— WHAT YOU NEED TO DO —
Would you write out the lines below exactly, from the one containing "Instruction: Switch to" to the very last, but without the pictures?

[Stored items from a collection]
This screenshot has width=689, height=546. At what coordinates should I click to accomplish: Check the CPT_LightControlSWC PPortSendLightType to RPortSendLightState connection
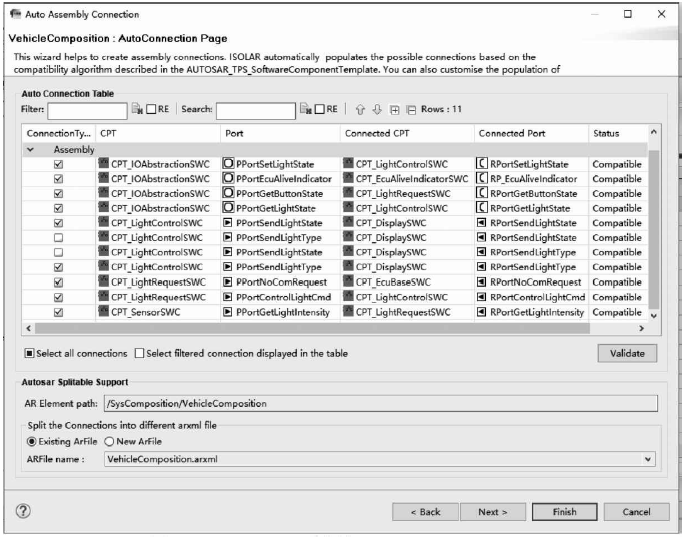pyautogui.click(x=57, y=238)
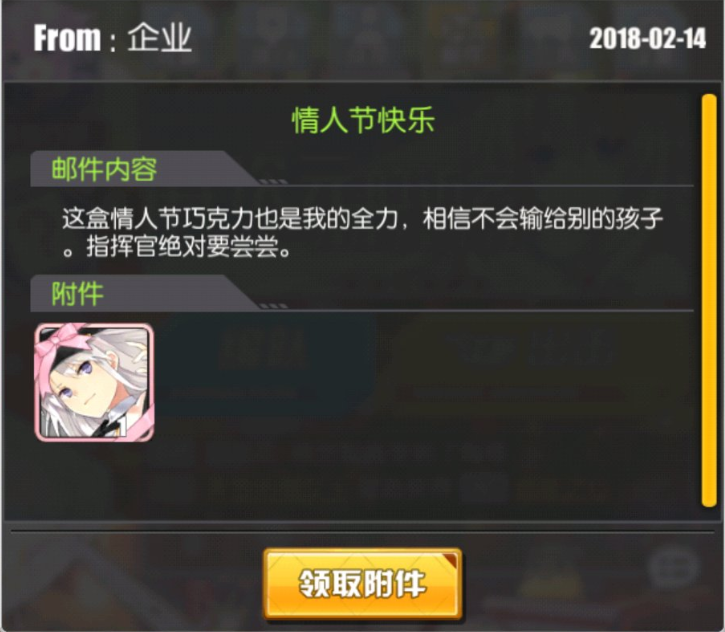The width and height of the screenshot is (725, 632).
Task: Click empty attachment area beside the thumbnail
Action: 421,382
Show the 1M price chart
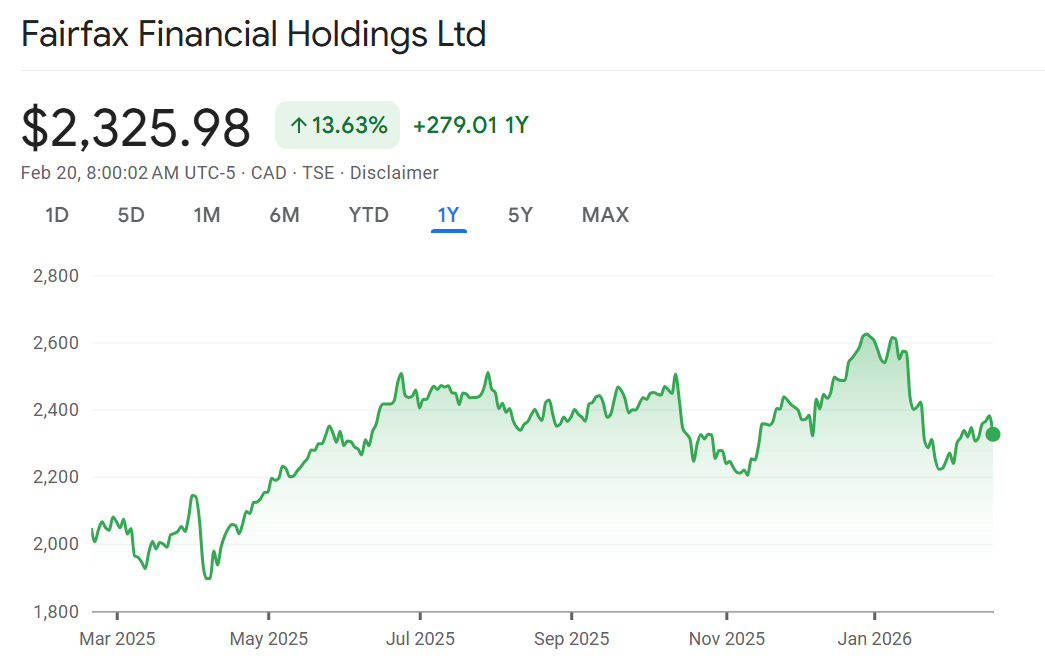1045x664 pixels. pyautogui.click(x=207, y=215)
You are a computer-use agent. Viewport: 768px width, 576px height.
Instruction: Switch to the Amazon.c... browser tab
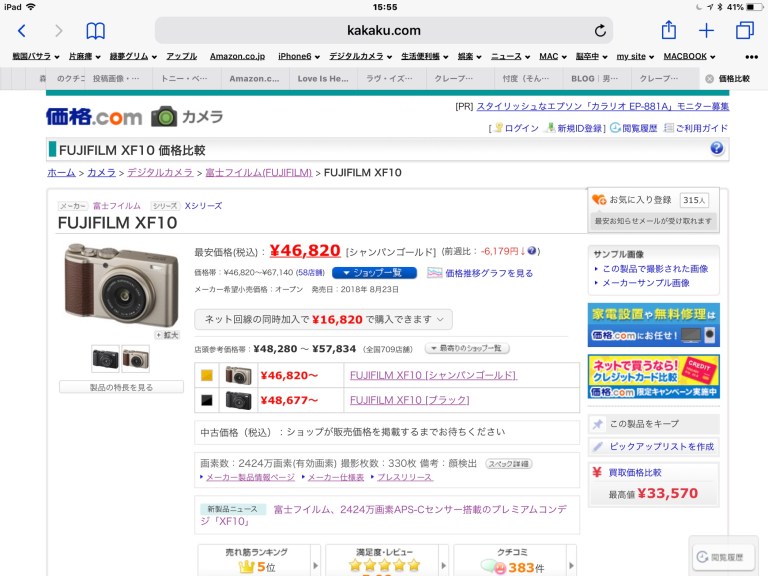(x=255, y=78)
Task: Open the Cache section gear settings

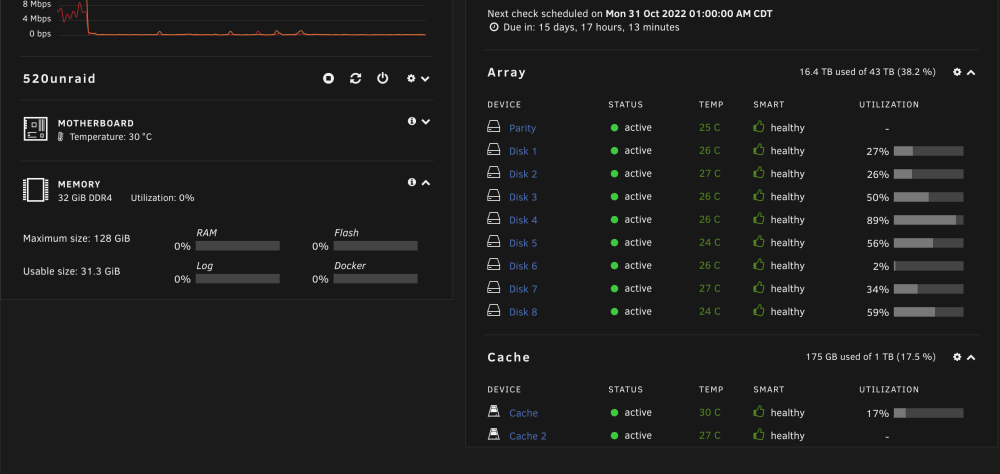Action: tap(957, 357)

— EXPECTED OUTPUT —
Instruction: Switch to the Amazon.c... browser tab
(x=255, y=78)
Task: Open the Cache section gear settings

Action: tap(957, 357)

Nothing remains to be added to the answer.